→ Description of the task
Copy the lines below word for word, and leave the pictures out of your answer.

→ Input rows
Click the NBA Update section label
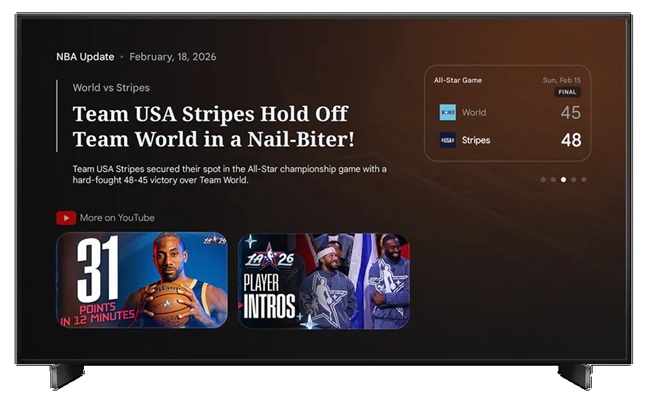This screenshot has width=650, height=406. (x=85, y=57)
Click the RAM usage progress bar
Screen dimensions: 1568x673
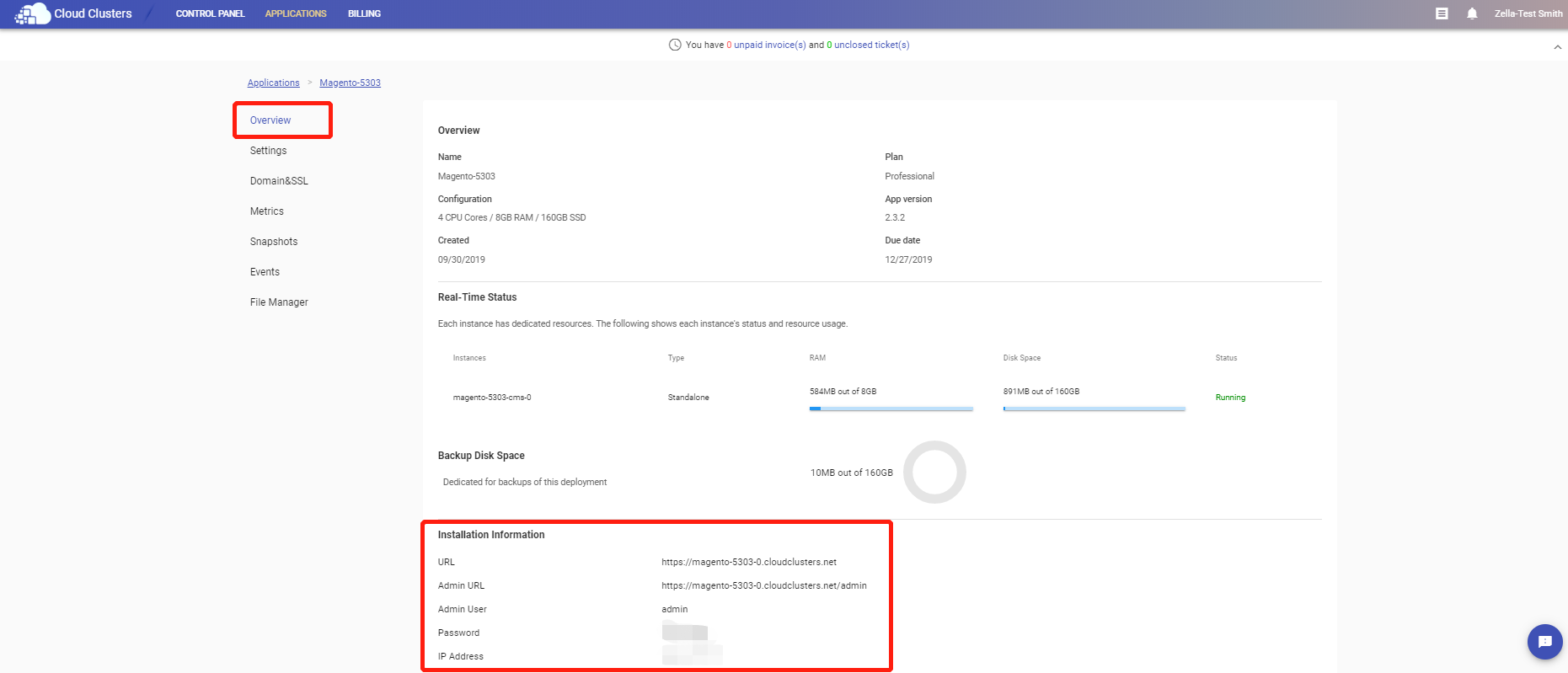(891, 409)

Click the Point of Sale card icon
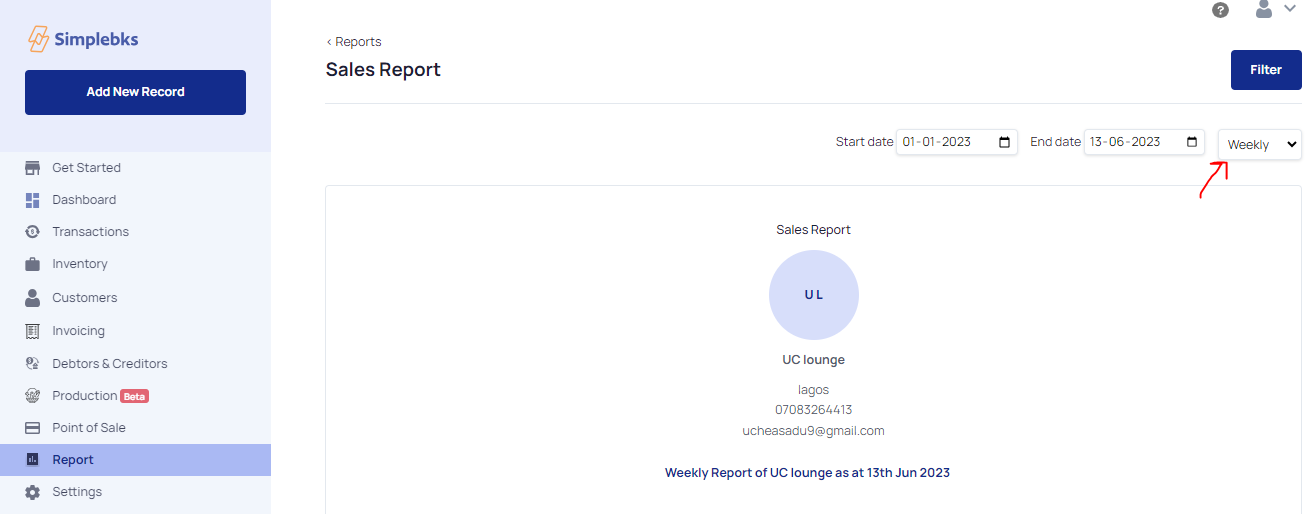33,428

→ Solution below
Click the NBA Update section label
This screenshot has width=650, height=406. (x=85, y=57)
Click the RAM usage progress bar
Screen dimensions: 1568x673
(891, 409)

Click the Point of Sale card icon
33,428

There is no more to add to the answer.